I am still trying to get my hands around if fragments can show up when a request has already completed. As I stated, I have added in both the existing MPI sequence numbers as well as small sequence number to detect fragments that belong to an earlier incantation of the RNDV protocol. However, I have also realized that the MPI sequence numbers are specific to a communicator and a connection. This means that the following might be possible. Imagine that a RNDV request gets restarted. It then completes and releases the request. Communication is started between a different connection and it then grabs the request that was just freed and starts using it. A fragment shows up from the earlier request that should be dropped. However, the MPI sequence number from the new request just happens to match the MPI sequence number from the request that was earlier completed. Therefore, there is no way to know that this fragment should be dropped as the MPI sequence number is not unique.
It may be that since we only are dealing with two openib BTLs that this cannot happen. If we went up to three BTLs, then perhaps this could happen.
In any event, with this protocol I am certainly messing around with the critical paths even in normal operation. A prototype of this implementation lives here. http://bitbucket.org/rolfv/ob1-restart-rndv
Pasha have discussed this problem of frags showing up for a request that has already been restarted.
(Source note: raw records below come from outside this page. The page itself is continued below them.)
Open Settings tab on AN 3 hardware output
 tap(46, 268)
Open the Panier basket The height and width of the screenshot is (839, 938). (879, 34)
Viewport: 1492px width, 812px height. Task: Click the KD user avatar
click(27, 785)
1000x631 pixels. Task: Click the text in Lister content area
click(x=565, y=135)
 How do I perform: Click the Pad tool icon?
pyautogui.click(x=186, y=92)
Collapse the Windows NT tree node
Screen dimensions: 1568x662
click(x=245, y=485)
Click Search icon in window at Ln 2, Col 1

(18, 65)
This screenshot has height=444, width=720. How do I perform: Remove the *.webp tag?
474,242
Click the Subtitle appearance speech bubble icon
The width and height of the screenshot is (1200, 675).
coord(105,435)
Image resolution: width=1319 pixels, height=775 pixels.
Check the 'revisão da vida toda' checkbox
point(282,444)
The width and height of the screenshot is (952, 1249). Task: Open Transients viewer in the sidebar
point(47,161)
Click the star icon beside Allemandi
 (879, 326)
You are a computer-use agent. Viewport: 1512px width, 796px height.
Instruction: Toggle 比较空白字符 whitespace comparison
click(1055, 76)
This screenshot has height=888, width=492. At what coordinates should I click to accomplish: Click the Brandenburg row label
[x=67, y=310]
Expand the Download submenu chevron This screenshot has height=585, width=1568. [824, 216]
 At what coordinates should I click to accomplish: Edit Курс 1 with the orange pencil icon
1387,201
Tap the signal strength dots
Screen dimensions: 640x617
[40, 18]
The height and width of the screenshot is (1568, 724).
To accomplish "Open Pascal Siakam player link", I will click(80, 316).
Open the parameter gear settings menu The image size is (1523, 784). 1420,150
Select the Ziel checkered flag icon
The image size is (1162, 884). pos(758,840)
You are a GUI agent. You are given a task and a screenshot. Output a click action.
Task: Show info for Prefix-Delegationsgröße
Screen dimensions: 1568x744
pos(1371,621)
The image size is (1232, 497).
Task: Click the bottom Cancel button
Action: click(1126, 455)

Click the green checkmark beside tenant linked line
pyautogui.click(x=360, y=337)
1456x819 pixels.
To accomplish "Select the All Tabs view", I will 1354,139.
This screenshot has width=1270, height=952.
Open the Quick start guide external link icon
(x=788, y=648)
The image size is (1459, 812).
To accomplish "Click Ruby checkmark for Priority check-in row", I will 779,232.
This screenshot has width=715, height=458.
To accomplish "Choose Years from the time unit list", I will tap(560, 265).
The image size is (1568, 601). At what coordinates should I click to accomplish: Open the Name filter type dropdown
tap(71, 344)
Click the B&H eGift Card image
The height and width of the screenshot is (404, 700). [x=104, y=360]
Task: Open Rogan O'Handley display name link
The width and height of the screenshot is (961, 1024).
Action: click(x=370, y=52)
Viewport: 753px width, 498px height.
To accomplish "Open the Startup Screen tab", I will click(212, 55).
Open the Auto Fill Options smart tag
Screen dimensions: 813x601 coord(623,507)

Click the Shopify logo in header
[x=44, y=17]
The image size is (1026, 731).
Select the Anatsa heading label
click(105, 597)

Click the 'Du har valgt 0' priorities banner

He made two suggestions that I want to capture here.
- Do not use any send fragments when doing rendezvous. Currently, there are some rendezvous protocols that do a mixture of RDMA operations and send fragments. If we eliminated send fragments, then perhaps the receipt of multiple RDMA operations is OK since we are just overwriting data that is already there. There are no counters adding up the number of bytes being received.
- When a RNDV restart is received, first drain off all fragments from the previous incantation of the request. He claims that we should know all the outstanding fragments so this should be possible. I am not convinced that we can know when we have drained off all fragments from a connection. I also believe that we may get EAGER messages mixed in with the send fragments so what do we do with that case? I have drawn up a picture that illustrates my concern. It is here. https://svn.open-mpi.org/trac/ompi/attachment/wiki/HCAFailover/rendezvous-restart.pdf
Currently, I am leaning toward perhaps a combination of the Bull approach which provides the extra sequence numbers in the headers but then use then use some of the PML Error Event Driven approach as well. While we get the penalty of tracking the extra sequence numbers, we do not have the penalty of storing and deleting fragments as they are completed. And if we make the tracking of the sequence numbers a run-time option, then the effect on the normal operation should be minimal. However, the addition of any type of sequence numbers will always be a non-zero affect so I am not sure we can have that enabled by default.